Leftwich and Martin were convicted in separate trials of first-degree murder and sentenced to life without mercy. Martin's conviction was overturned in December by the West Virginia Supreme Court. He is scheduled to be retried on April 12.
'Not comfortable with this'
Smith and Reynolds started off that evening in August 2006 with dinner and drinks at Ruby Tuesday's in Beckley. Smith was getting a divorce and left his young child with his soon-to-be-ex-wife shortly before meeting Reynolds, according to Reynolds' testimony at Martin's trial.
After Ruby Tuesday's, they went to Applebee's and another local bar and grill before going to the Pikeview Lounge to meet up with Smith's girlfriend, Gonzales, Reynolds said at trial.
Once inside the bar, a man started talking to Smith, having a private conversation with him away from Reynolds, the officer testified.
When Smith came back, he told Reynolds they had to leave.
"I thought something had happened. ... Maybe somebody was starting a problem," Reynolds said.
But instead, Reynolds and Smith were going to track down a drug dealer, although both were off-duty and had been drinking.
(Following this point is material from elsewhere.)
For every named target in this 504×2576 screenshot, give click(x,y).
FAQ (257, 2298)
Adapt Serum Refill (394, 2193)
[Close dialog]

Smith's autopsy listed his blood-alcohol level as .07, just below the legal limit, according to the transcript of the trial. At the trial, there was testimony that Beckley narcotics officers are on call 24 hours a day, according to the Supreme Court brief.
They followed Blackburn in Smith's Jeep, which was an undercover police car, thinking they were going with him to purchase drugs. But the drug dealer never appeared.
As they waited on Saunders Avenue, a woman approached the Jeep. It was after 3:30 a.m.
"She offered to take Chucky to someone else to get some [drugs]," Reynolds testified.
She offered her keys to the police officers as collateral for the drug deal. If she ripped them off, they could still get into her apartment.
Reynolds said he wanted to stop looking for drug dealers, but Smith wanted to pursue it.
After driving to an abandoned pool, Smith got out of the Jeep and walked with the woman to find a drug dealer, but Reynolds quickly put a stop to it.
Reynolds called Smith on his cell phone and told him, "I'm not comfortable with this. I'm coming to get you."
Once back in the Jeep, Smith and Reynolds spotted a Corsica sitting near the entrance to the abandoned pool.
A passenger in the Corsica got out and started running, Reynolds said. When the Corsica took off, Smith, Reynolds and Gonzales followed it, chasing it down with the Jeep's police lights flashing minutes later.